**WORK ITEM:**
Could you return each line of the material that has "lookup" in it?

**STUDY MATERIAL:**
_ _ _ _ _

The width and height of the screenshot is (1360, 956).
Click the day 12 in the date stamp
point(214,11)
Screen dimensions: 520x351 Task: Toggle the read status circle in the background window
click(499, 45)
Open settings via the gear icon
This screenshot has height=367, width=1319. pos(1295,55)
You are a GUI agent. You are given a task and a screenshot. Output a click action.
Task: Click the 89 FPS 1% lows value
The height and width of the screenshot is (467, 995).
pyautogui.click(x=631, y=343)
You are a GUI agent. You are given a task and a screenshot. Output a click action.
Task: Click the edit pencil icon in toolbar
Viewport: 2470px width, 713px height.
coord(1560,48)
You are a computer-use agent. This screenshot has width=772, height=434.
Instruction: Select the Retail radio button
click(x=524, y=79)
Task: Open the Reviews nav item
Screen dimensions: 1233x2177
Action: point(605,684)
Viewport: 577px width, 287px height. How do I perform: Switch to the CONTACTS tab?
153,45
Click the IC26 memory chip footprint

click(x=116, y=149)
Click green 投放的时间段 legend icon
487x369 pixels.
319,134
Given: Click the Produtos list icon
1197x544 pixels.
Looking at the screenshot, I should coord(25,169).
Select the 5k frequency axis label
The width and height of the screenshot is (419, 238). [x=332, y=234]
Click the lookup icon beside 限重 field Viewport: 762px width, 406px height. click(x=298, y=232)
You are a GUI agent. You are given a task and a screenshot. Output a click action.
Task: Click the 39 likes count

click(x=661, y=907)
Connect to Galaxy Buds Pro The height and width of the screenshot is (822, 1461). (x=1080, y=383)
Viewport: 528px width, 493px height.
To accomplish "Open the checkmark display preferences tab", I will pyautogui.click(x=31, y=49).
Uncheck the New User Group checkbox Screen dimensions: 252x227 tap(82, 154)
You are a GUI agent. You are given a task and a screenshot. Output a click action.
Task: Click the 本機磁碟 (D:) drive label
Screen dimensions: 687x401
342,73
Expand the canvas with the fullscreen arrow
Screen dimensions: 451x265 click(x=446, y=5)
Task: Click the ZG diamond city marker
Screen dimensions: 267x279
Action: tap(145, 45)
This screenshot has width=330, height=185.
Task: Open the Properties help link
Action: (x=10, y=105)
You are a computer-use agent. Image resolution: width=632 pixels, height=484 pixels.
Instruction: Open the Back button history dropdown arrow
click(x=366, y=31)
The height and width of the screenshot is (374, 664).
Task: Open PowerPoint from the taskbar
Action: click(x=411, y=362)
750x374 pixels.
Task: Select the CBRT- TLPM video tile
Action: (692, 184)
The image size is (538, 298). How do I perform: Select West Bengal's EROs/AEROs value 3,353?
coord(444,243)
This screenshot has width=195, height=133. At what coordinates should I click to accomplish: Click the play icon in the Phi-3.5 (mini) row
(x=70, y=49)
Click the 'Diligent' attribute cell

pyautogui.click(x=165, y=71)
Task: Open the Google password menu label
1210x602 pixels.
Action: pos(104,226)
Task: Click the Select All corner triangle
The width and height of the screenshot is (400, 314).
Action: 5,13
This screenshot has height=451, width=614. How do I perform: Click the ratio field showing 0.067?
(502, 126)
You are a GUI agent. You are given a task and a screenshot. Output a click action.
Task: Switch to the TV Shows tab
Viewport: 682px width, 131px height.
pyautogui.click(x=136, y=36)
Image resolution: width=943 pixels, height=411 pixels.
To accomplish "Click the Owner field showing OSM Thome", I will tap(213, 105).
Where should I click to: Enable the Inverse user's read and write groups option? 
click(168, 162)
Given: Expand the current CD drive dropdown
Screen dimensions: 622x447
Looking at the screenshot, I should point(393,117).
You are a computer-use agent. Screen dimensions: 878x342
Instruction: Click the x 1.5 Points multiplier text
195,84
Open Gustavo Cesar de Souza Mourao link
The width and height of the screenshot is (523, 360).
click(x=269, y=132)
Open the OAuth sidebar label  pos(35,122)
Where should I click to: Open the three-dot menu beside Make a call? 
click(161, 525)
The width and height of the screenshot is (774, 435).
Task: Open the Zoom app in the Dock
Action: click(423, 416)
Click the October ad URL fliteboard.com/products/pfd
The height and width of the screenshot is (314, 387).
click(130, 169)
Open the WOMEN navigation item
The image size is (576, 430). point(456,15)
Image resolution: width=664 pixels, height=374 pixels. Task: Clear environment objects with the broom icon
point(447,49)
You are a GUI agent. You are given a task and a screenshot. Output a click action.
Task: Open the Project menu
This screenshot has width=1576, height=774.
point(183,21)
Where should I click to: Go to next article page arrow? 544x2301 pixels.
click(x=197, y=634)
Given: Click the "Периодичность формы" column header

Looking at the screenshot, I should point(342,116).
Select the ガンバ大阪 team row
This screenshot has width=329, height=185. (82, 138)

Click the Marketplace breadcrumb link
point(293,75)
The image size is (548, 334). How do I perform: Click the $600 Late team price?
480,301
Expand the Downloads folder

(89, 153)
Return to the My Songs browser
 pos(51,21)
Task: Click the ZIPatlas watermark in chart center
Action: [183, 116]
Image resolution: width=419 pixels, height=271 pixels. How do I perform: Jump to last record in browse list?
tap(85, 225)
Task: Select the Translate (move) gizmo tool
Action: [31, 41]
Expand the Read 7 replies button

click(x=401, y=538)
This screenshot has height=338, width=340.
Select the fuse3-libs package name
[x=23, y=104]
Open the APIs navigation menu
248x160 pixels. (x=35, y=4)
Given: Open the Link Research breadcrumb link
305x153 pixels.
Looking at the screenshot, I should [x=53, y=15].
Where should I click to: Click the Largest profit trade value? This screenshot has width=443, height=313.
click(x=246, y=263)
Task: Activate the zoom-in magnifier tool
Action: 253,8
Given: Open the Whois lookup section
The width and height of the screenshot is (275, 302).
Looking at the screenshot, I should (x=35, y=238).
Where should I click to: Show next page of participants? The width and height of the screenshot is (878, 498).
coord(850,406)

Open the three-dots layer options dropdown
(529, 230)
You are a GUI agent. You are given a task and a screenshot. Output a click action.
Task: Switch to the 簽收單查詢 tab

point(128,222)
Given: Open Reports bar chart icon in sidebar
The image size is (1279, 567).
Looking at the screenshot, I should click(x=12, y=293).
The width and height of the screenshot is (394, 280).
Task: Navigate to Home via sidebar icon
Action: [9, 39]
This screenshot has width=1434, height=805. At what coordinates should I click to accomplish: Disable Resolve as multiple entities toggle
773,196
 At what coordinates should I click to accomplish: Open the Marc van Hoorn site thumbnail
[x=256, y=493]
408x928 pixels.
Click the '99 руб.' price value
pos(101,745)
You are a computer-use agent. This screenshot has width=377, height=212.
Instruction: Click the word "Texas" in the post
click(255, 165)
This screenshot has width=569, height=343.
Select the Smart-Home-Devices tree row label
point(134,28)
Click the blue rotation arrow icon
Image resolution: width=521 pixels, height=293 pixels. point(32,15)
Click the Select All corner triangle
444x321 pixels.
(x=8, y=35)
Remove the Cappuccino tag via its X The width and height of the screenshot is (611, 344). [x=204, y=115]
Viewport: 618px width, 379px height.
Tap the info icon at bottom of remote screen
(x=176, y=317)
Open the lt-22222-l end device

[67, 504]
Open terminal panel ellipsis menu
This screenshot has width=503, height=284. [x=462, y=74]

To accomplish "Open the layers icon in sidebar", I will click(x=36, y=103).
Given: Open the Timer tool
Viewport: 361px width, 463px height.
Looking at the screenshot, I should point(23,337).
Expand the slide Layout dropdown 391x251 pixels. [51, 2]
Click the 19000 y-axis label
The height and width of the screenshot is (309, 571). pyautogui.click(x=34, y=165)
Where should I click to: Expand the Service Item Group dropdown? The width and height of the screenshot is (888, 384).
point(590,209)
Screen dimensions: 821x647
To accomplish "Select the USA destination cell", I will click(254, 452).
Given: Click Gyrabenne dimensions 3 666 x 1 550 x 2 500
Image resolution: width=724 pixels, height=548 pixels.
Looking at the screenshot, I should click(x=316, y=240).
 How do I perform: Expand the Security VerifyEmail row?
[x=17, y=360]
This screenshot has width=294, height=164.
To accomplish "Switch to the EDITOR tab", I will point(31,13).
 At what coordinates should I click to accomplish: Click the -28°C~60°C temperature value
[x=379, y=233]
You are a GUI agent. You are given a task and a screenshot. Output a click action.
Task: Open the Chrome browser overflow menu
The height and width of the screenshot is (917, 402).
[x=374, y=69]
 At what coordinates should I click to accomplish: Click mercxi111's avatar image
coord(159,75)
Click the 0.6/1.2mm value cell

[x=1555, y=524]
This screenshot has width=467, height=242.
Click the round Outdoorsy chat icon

_ _ _ _ _

**ANSWER:**
Click the lookup icon beside 限重 field Viewport: 762px width, 406px height. click(x=298, y=232)
Given: Open the Whois lookup section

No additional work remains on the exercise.